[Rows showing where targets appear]
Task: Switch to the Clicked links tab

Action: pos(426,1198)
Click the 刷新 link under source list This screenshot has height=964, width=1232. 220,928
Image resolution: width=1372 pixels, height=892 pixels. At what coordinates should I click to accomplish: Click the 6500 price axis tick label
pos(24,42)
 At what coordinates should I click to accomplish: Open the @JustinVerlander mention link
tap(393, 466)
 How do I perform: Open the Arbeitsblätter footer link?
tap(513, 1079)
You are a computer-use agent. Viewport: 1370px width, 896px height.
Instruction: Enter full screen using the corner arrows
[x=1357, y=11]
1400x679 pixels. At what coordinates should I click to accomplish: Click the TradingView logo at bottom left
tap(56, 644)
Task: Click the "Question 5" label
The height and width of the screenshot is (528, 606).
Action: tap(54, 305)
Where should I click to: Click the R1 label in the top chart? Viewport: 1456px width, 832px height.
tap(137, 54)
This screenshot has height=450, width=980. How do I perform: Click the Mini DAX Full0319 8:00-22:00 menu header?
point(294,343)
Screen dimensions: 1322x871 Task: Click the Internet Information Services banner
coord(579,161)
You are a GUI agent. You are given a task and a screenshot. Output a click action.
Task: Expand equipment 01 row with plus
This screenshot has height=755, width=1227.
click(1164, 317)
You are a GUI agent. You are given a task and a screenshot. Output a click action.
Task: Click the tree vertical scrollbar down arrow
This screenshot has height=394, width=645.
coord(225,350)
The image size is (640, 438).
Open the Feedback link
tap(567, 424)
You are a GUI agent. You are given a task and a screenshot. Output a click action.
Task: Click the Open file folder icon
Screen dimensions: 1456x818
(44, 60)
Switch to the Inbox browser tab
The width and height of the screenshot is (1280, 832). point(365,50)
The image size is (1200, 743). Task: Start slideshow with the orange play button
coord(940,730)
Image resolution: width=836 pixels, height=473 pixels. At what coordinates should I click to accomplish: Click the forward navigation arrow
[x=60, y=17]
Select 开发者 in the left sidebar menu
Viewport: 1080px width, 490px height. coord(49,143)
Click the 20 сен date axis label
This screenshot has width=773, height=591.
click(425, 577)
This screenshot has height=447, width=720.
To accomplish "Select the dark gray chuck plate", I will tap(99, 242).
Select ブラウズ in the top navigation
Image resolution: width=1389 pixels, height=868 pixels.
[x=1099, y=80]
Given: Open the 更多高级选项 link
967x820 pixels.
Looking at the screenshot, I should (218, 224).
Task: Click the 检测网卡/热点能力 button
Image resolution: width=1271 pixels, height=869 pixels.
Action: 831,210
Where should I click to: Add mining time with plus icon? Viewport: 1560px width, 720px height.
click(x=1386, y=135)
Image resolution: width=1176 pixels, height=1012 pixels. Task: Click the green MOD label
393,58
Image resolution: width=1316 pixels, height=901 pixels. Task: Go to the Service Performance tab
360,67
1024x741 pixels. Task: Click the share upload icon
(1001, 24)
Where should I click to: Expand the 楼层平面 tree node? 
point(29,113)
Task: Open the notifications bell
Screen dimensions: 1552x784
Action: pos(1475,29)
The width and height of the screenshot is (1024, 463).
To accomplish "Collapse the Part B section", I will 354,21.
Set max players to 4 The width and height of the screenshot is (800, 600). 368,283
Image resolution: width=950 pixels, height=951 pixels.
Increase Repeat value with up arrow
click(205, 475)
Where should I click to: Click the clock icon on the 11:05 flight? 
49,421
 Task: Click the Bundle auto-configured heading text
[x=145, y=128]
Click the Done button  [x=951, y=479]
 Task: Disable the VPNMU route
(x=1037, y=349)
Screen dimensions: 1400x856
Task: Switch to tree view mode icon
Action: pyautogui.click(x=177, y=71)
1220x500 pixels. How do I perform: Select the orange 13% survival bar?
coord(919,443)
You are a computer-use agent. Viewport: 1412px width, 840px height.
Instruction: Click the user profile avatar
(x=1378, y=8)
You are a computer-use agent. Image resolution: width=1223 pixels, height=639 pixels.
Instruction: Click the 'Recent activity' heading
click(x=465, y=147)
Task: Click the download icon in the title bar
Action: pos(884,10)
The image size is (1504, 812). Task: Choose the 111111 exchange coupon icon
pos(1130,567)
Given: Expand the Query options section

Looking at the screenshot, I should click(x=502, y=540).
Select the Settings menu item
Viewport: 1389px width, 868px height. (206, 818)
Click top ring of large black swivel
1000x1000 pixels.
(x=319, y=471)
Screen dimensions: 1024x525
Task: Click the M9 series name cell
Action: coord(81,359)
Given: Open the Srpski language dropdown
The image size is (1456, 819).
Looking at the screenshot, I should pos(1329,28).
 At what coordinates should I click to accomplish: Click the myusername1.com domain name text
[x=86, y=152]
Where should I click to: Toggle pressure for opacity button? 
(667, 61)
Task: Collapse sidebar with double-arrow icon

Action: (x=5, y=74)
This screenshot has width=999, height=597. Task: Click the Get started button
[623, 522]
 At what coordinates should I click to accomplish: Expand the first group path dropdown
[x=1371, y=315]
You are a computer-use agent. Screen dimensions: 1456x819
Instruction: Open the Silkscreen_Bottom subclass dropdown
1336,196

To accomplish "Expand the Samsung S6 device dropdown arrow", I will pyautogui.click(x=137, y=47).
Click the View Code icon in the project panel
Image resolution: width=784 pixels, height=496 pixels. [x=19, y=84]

▶ Set problem
Reproduce every one of the records above line for line, with no changes.

▶ Reply
Task: Switch to the Clicked links tab

Action: pos(426,1198)
Click the 刷新 link under source list This screenshot has height=964, width=1232. 220,928
Image resolution: width=1372 pixels, height=892 pixels. At what coordinates should I click to accomplish: Click the 6500 price axis tick label
pos(24,42)
 At what coordinates should I click to accomplish: Open the @JustinVerlander mention link
tap(393, 466)
 How do I perform: Open the Arbeitsblätter footer link?
tap(513, 1079)
You are a computer-use agent. Viewport: 1370px width, 896px height.
Instruction: Enter full screen using the corner arrows
[x=1357, y=11]
1400x679 pixels. At what coordinates should I click to accomplish: Click the TradingView logo at bottom left
tap(56, 644)
Task: Click the "Question 5" label
The height and width of the screenshot is (528, 606).
Action: tap(54, 305)
Where should I click to: Click the R1 label in the top chart? Viewport: 1456px width, 832px height.
tap(137, 54)
This screenshot has height=450, width=980. How do I perform: Click the Mini DAX Full0319 8:00-22:00 menu header?
point(294,343)
Screen dimensions: 1322x871 Task: Click the Internet Information Services banner
coord(579,161)
You are a GUI agent. You are given a task and a screenshot. Output a click action.
Task: Expand equipment 01 row with plus
This screenshot has height=755, width=1227.
click(1164, 317)
You are a GUI agent. You are given a task and a screenshot. Output a click action.
Task: Click the tree vertical scrollbar down arrow
This screenshot has height=394, width=645.
coord(225,350)
The image size is (640, 438).
Open the Feedback link
tap(567, 424)
You are a GUI agent. You are given a task and a screenshot. Output a click action.
Task: Click the Open file folder icon
Screen dimensions: 1456x818
(44, 60)
Switch to the Inbox browser tab
The width and height of the screenshot is (1280, 832). point(365,50)
The image size is (1200, 743). Task: Start slideshow with the orange play button
coord(940,730)
Image resolution: width=836 pixels, height=473 pixels. At what coordinates should I click to accomplish: Click the forward navigation arrow
[x=60, y=17]
Select 开发者 in the left sidebar menu
Viewport: 1080px width, 490px height. coord(49,143)
Click the 20 сен date axis label
This screenshot has width=773, height=591.
click(425, 577)
This screenshot has height=447, width=720.
To accomplish "Select the dark gray chuck plate", I will tap(99, 242).
Select ブラウズ in the top navigation
Image resolution: width=1389 pixels, height=868 pixels.
[x=1099, y=80]
Given: Open the 更多高级选项 link
967x820 pixels.
Looking at the screenshot, I should (218, 224).
Task: Click the 检测网卡/热点能力 button
Image resolution: width=1271 pixels, height=869 pixels.
Action: 831,210
Where should I click to: Add mining time with plus icon? Viewport: 1560px width, 720px height.
click(x=1386, y=135)
Image resolution: width=1176 pixels, height=1012 pixels. Task: Click the green MOD label
393,58
Image resolution: width=1316 pixels, height=901 pixels. Task: Go to the Service Performance tab
360,67
1024x741 pixels. Task: Click the share upload icon
(1001, 24)
Where should I click to: Expand the 楼层平面 tree node? 
point(29,113)
Task: Open the notifications bell
Screen dimensions: 1552x784
Action: pos(1475,29)
The width and height of the screenshot is (1024, 463).
To accomplish "Collapse the Part B section", I will 354,21.
Set max players to 4 The width and height of the screenshot is (800, 600). 368,283
Image resolution: width=950 pixels, height=951 pixels.
Increase Repeat value with up arrow
click(205, 475)
Where should I click to: Click the clock icon on the 11:05 flight? 
49,421
 Task: Click the Bundle auto-configured heading text
[x=145, y=128]
Click the Done button  [x=951, y=479]
 Task: Disable the VPNMU route
(x=1037, y=349)
Screen dimensions: 1400x856
Task: Switch to tree view mode icon
Action: pyautogui.click(x=177, y=71)
1220x500 pixels. How do I perform: Select the orange 13% survival bar?
coord(919,443)
You are a computer-use agent. Viewport: 1412px width, 840px height.
Instruction: Click the user profile avatar
(x=1378, y=8)
You are a computer-use agent. Image resolution: width=1223 pixels, height=639 pixels.
Instruction: Click the 'Recent activity' heading
click(x=465, y=147)
Task: Click the download icon in the title bar
Action: pos(884,10)
The image size is (1504, 812). Task: Choose the 111111 exchange coupon icon
pos(1130,567)
Given: Expand the Query options section

Looking at the screenshot, I should click(x=502, y=540).
Select the Settings menu item
Viewport: 1389px width, 868px height. (206, 818)
Click top ring of large black swivel
1000x1000 pixels.
(x=319, y=471)
Screen dimensions: 1024x525
Task: Click the M9 series name cell
Action: coord(81,359)
Given: Open the Srpski language dropdown
The image size is (1456, 819).
Looking at the screenshot, I should pos(1329,28).
 At what coordinates should I click to accomplish: Click the myusername1.com domain name text
[x=86, y=152]
Where should I click to: Toggle pressure for opacity button? 
(667, 61)
Task: Collapse sidebar with double-arrow icon

Action: (x=5, y=74)
This screenshot has width=999, height=597. Task: Click the Get started button
[623, 522]
 At what coordinates should I click to accomplish: Expand the first group path dropdown
[x=1371, y=315]
You are a computer-use agent. Screen dimensions: 1456x819
Instruction: Open the Silkscreen_Bottom subclass dropdown
1336,196

To accomplish "Expand the Samsung S6 device dropdown arrow", I will pyautogui.click(x=137, y=47).
Click the View Code icon in the project panel
Image resolution: width=784 pixels, height=496 pixels. [x=19, y=84]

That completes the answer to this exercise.